▶ Passage to read:

DV Lab Homework 1

1. Data visualization and exploration tasks with gpa data set

library(openintro)

## Loading required package: airports

## Loading required package: cherryblossom

## Loading required package: usdata

library(ggplot2)
ggplot(gpa, aes(x = studyweek, y = gpa)) +
  geom_point() + 
  geom_smooth(method = "lm", se = FALSE, color = "red") + 
  labs(
    title = "2. Relationship Between Weekly Studyweek and GPA",
    x = "Hours per Week",
    y = "GPA"
  )

## `geom_smooth()` using formula = 'y ~ x'

We can see that there is a relationship between GPA and the Study that the students spend, the more time they spend, the higher in GPA but not too much. And there is an outlier that only spend nearly 15 hours a week but still have the highest GPA.

ggplot(gpa, aes(x = out, y = gpa)) +
  geom_point() + 
  geom_smooth(method = 'lm', se = FALSE) + 
  labs(title = "3. Relationship Between Out and GPA",
       x = "Hours of going out per week",
       y = "GPA")

## `geom_smooth()` using formula = 'y ~ x'

Based on the scatterplot, student who has GPA of 4 tends to spend aroung 1 - 3 hours going out per week.

ggplot(gpa, aes(x = out, y = sleepnight)) +
    geom_point() + geom_smooth(method = 'lm', se = FALSE) +
    labs(title = "4. Relationship between Going Out and Sleep",
         x = "Hours Going Out per Week", y = "Hours Sleep per Night")

▶ Entries:
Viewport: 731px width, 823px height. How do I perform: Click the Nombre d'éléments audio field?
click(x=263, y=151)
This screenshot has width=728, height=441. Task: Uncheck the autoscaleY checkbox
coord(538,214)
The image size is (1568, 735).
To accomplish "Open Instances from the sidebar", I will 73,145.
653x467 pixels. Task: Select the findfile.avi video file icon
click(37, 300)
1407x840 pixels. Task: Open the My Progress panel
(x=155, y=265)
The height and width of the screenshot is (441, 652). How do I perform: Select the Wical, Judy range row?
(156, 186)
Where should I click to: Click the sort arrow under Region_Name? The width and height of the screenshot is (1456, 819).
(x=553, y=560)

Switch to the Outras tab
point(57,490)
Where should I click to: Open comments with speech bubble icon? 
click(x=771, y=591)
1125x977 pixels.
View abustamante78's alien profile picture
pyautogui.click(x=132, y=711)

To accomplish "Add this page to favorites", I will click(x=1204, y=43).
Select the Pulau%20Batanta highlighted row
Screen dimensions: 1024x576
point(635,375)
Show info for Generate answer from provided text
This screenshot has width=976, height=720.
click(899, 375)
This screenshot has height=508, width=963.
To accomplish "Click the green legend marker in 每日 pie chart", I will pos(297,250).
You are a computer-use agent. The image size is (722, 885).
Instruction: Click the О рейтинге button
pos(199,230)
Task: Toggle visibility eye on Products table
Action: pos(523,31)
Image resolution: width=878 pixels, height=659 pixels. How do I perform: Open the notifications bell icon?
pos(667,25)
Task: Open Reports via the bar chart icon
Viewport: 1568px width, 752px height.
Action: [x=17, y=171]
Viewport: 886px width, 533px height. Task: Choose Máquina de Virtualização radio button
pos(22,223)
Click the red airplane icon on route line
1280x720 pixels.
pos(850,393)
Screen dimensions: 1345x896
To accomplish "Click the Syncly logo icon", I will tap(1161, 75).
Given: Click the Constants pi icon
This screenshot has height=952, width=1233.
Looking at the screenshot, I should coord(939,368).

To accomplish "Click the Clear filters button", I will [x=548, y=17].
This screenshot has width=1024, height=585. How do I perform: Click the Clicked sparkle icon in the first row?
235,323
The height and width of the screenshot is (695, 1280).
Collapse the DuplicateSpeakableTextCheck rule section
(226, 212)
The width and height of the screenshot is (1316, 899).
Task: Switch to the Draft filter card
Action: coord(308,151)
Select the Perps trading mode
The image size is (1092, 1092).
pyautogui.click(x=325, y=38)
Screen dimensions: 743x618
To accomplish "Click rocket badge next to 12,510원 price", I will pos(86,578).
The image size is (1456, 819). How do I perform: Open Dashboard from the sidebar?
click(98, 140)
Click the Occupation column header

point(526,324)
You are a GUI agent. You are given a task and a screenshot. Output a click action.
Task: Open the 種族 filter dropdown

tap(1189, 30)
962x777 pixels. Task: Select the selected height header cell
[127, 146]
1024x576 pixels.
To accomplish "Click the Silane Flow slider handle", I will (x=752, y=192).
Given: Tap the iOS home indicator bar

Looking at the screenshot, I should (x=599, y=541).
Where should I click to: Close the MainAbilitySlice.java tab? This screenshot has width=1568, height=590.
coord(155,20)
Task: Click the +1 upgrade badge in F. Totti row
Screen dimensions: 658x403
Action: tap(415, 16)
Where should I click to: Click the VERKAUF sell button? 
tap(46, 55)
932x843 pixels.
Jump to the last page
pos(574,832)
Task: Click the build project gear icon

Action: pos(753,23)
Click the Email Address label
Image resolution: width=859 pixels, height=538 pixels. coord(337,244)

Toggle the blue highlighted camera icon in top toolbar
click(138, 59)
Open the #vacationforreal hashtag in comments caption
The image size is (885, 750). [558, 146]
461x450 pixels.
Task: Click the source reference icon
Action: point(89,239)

▶ What this task involves: Retype the part of the homework text on the GPA data from "ggplot(gpa, aes(x = out, y = gpa))" up to and including "out per week.". The material comes from a different source.

▶ Answer for this exercise:
ggplot(gpa, aes(x = out, y = gpa)) +
  geom_point() + 
  geom_smooth(method = 'lm', se = FALSE) + 
  labs(title = "3. Relationship Between Out and GPA",
       x = "Hours of going out per week",
       y = "GPA")

## `geom_smooth()` using formula = 'y ~ x'

Based on the scatterplot, student who has GPA of 4 tends to spend aroung 1 - 3 hours going out per week.